Return, from the material below, each line in which the word "label" is present.

*DATA RECORDS*
--*--
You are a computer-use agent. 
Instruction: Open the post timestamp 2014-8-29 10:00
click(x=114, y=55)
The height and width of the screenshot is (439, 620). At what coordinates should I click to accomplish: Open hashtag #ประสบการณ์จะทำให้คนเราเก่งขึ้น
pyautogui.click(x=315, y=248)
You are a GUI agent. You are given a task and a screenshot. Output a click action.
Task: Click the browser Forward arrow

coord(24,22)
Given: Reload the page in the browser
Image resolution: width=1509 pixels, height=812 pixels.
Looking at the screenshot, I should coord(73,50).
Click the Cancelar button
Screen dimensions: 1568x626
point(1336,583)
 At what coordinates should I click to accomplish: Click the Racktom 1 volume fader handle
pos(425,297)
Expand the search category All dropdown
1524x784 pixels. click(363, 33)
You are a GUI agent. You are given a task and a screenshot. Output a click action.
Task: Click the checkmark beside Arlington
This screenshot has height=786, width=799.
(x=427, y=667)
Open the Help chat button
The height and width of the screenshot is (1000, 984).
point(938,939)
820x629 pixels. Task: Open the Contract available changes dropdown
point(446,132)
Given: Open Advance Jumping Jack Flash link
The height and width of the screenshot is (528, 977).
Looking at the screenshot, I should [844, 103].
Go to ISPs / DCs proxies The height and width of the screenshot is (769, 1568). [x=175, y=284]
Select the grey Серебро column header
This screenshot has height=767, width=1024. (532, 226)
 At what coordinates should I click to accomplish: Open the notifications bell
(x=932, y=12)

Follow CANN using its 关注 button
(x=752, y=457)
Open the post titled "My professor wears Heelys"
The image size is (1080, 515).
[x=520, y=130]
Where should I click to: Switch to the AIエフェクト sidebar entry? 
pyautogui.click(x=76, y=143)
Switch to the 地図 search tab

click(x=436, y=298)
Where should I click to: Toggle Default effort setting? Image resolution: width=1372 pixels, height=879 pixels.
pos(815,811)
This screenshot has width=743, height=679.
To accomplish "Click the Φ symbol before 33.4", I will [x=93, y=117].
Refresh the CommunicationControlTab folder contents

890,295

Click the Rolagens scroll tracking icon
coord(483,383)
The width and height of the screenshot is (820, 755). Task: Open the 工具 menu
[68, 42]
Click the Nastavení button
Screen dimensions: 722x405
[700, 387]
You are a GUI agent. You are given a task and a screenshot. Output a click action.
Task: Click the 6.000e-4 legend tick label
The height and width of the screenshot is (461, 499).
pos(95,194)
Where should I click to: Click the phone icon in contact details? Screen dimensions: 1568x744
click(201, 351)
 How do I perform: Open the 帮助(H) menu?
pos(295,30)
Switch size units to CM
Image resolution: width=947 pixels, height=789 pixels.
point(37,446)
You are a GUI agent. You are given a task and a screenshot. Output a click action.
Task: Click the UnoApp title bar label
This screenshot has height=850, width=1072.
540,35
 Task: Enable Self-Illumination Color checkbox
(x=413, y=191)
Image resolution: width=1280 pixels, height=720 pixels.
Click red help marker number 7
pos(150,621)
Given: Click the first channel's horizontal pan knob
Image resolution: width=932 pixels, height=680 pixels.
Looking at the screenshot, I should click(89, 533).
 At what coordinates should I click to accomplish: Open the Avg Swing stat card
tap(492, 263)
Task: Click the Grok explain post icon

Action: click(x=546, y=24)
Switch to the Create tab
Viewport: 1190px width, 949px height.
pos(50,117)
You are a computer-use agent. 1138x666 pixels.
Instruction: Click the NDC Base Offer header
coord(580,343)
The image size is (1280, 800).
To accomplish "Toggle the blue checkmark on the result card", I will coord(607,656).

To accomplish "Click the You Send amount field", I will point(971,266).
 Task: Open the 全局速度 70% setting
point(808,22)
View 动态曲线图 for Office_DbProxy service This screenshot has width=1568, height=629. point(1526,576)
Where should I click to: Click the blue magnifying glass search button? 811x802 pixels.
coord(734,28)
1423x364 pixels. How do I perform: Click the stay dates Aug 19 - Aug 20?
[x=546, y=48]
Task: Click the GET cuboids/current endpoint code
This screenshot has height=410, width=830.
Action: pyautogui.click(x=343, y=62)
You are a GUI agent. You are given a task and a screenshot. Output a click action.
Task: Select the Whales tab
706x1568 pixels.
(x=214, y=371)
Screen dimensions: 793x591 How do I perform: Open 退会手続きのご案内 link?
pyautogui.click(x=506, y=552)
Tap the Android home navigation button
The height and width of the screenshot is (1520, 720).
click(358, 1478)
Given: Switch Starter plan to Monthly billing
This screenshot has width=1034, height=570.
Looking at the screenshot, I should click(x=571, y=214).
--*--
*OUTPUT*
Task: Click the 6.000e-4 legend tick label
Task: Click the UnoApp title bar label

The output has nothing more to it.